- _Record extracts_
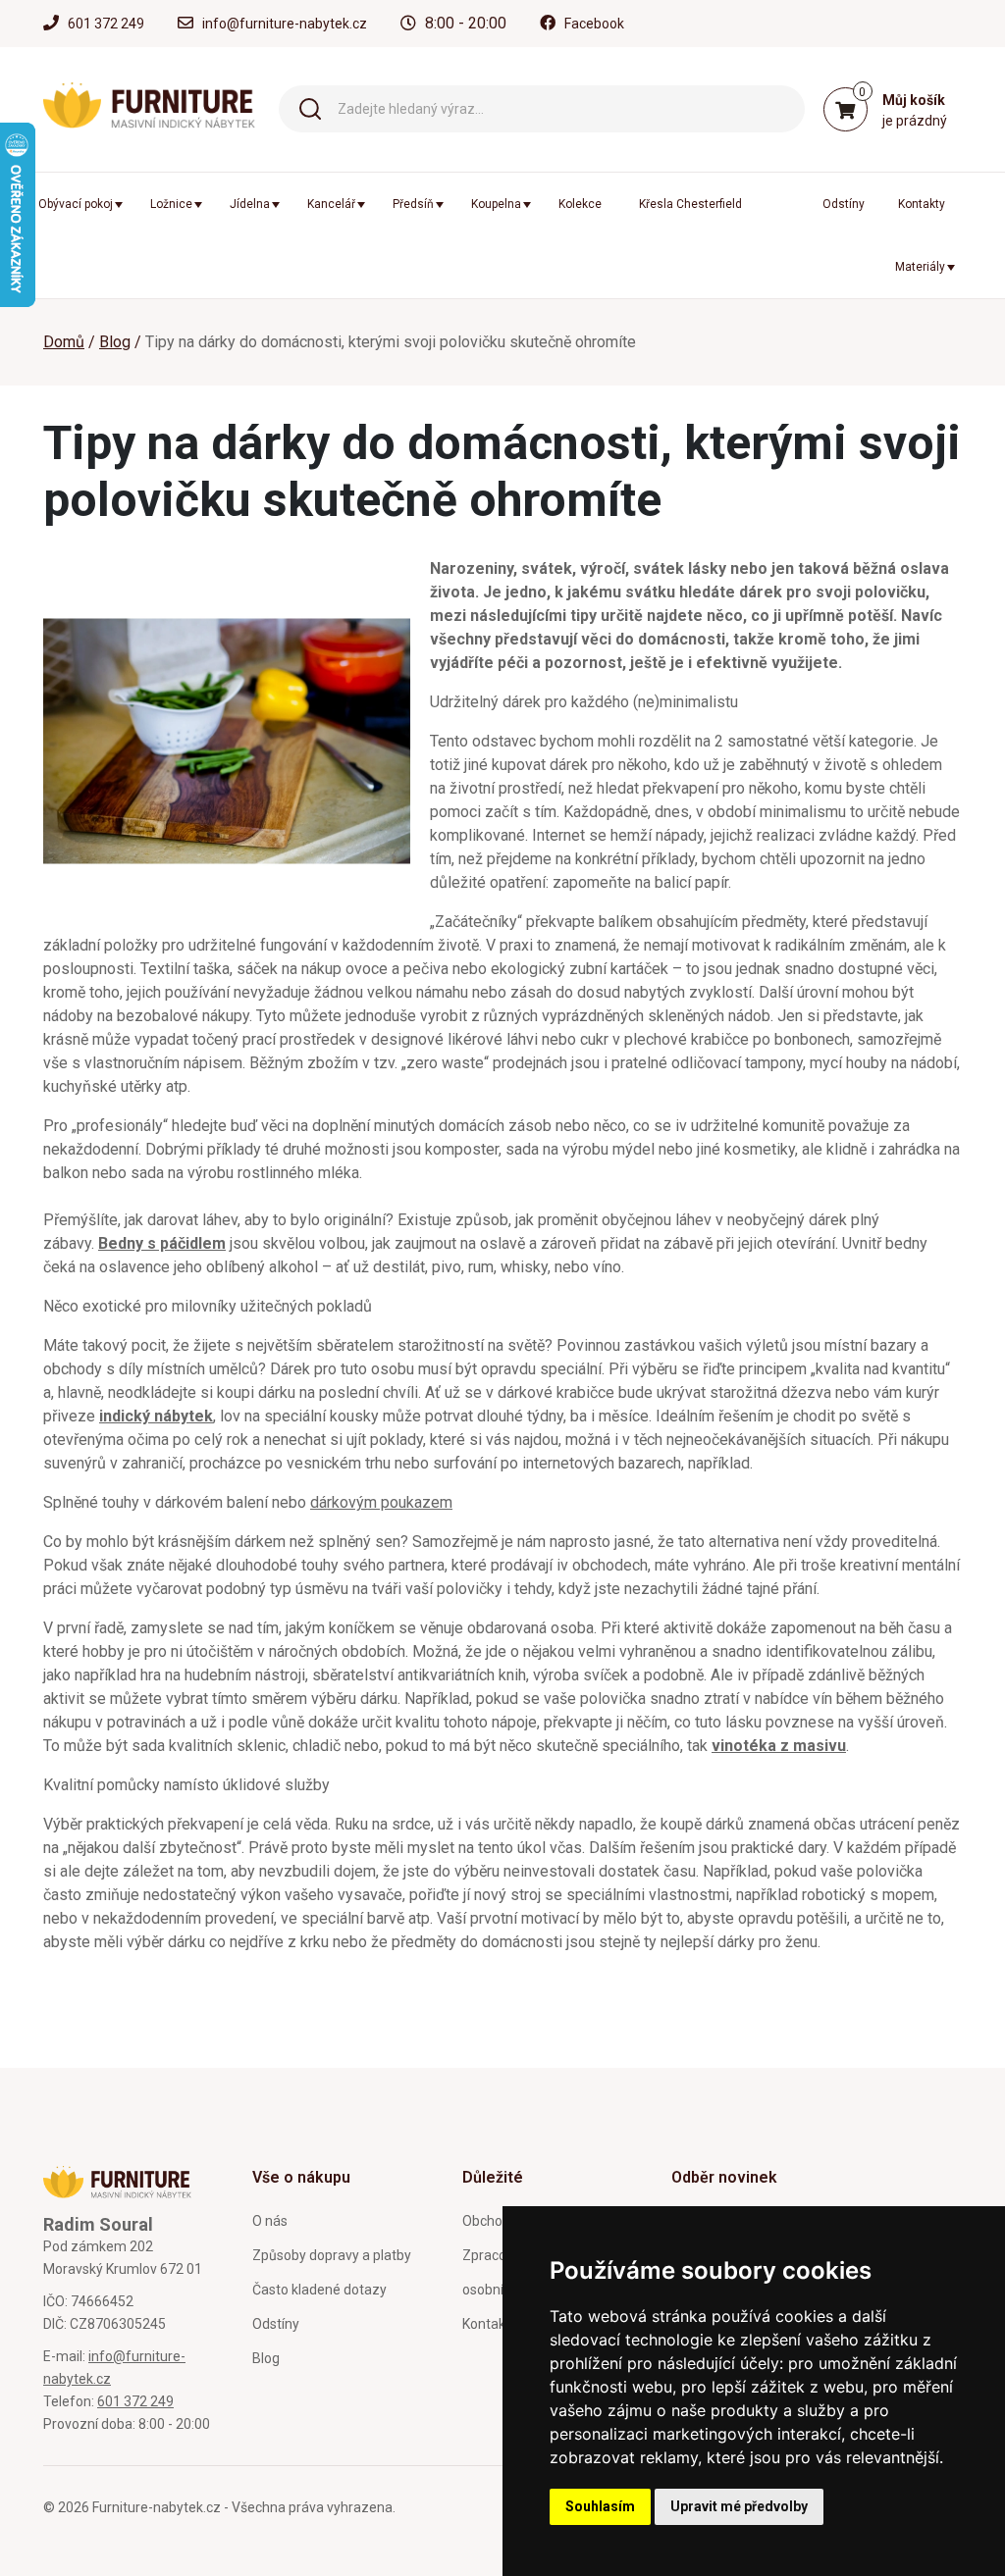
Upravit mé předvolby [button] (739, 2506)
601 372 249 (106, 23)
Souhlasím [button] (600, 2506)
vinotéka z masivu (779, 1745)
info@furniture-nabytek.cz (284, 23)
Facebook (594, 23)
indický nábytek (156, 1416)
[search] (310, 107)
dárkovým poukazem (381, 1502)
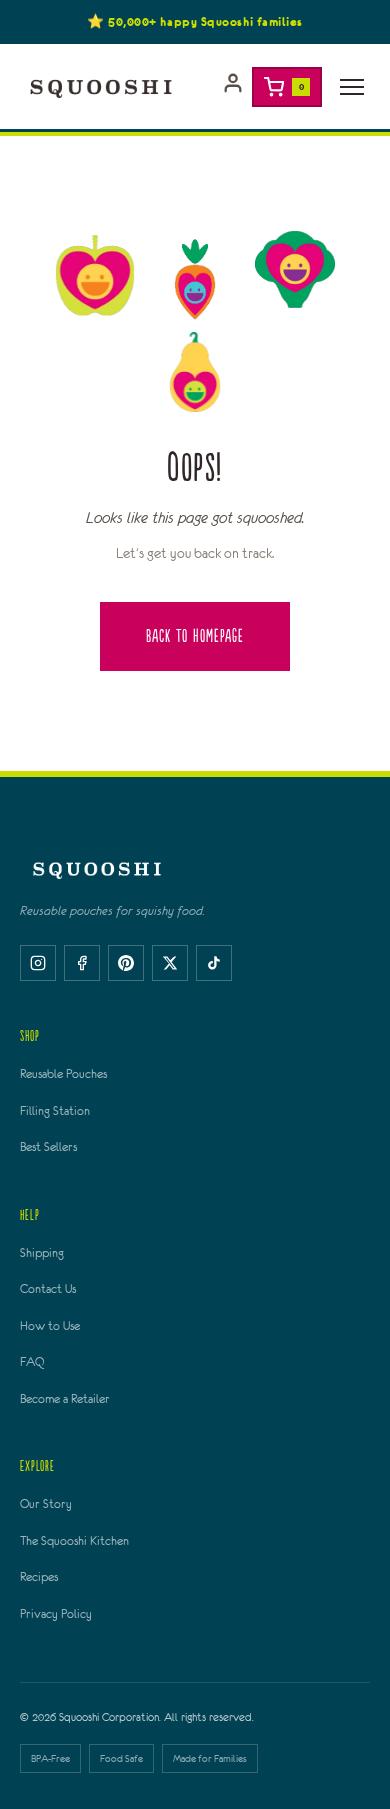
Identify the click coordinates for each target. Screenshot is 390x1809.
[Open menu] (352, 87)
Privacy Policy (56, 1614)
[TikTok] (214, 963)
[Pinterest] (126, 963)
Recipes (39, 1577)
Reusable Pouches (63, 1074)
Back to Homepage (195, 636)
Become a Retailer (65, 1399)
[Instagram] (38, 963)
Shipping (42, 1253)
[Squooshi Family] (101, 87)
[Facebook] (82, 963)
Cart (301, 86)
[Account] (233, 87)
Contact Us (48, 1289)
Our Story (46, 1504)
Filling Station (55, 1111)
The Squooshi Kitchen (74, 1541)
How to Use (50, 1326)
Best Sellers (48, 1147)
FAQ (32, 1362)
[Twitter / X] (170, 963)
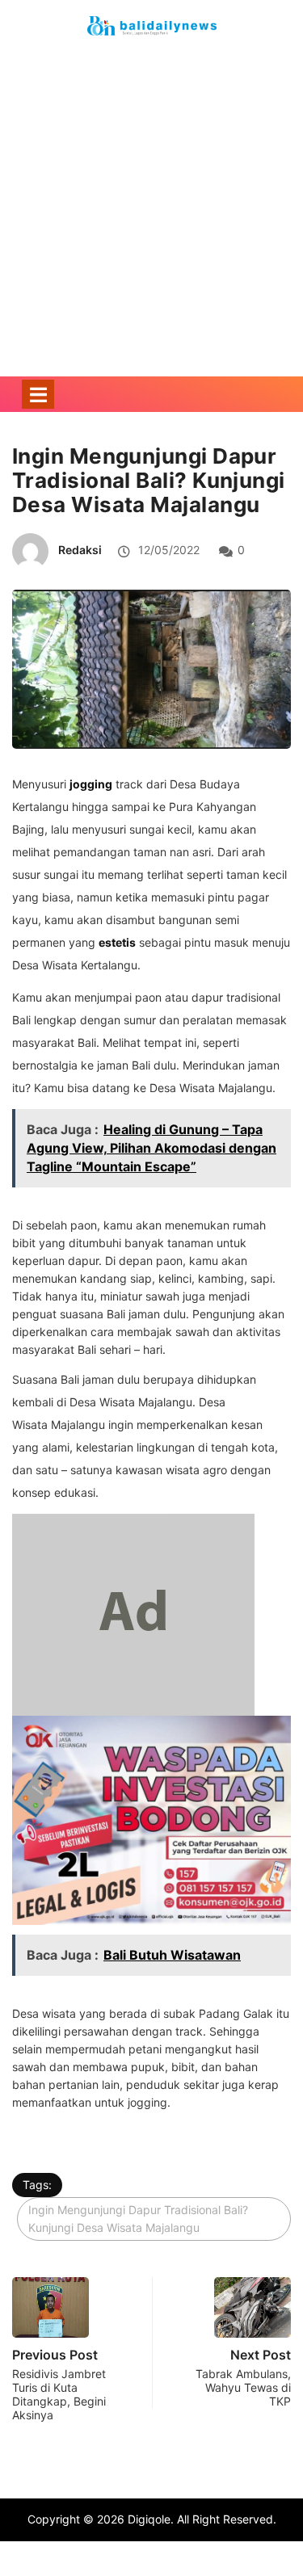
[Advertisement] (151, 233)
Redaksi (80, 550)
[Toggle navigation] (38, 394)
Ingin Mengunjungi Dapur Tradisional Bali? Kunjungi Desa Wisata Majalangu (138, 2218)
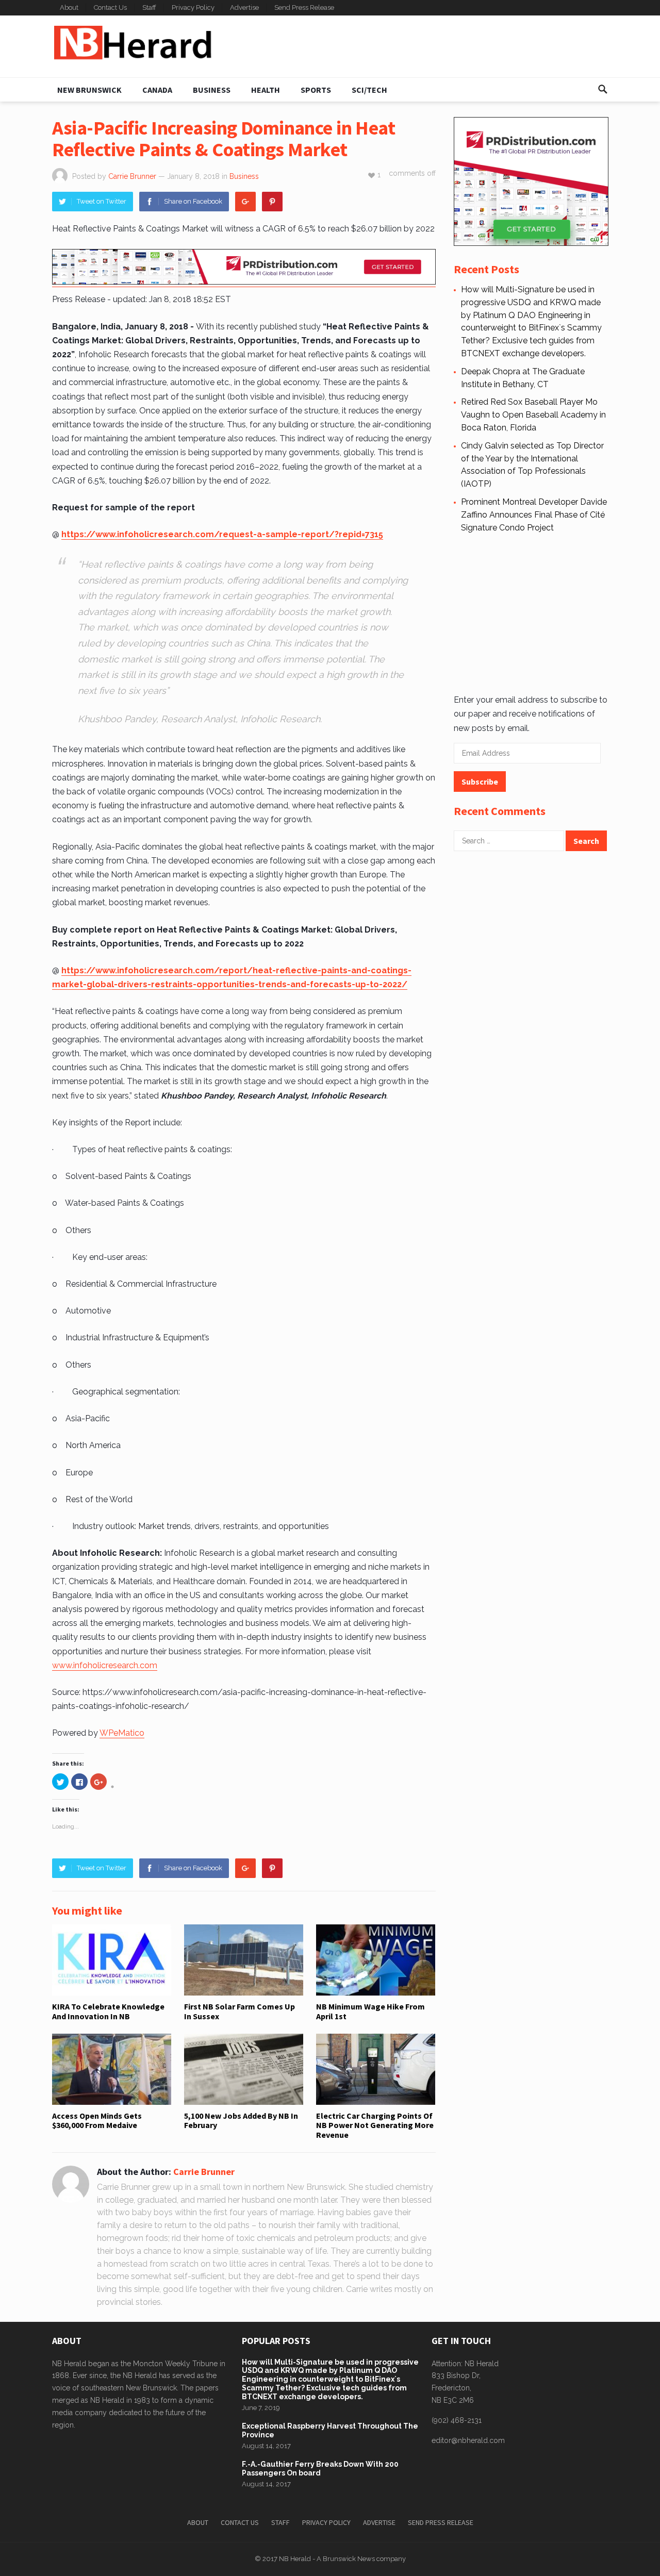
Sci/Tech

- _Task goal_
The answer must consist of every line from the records above that holds "button".

- _Exercise solution_
Upravit mé předvolby [button] (739, 2506)
Souhlasím [button] (600, 2506)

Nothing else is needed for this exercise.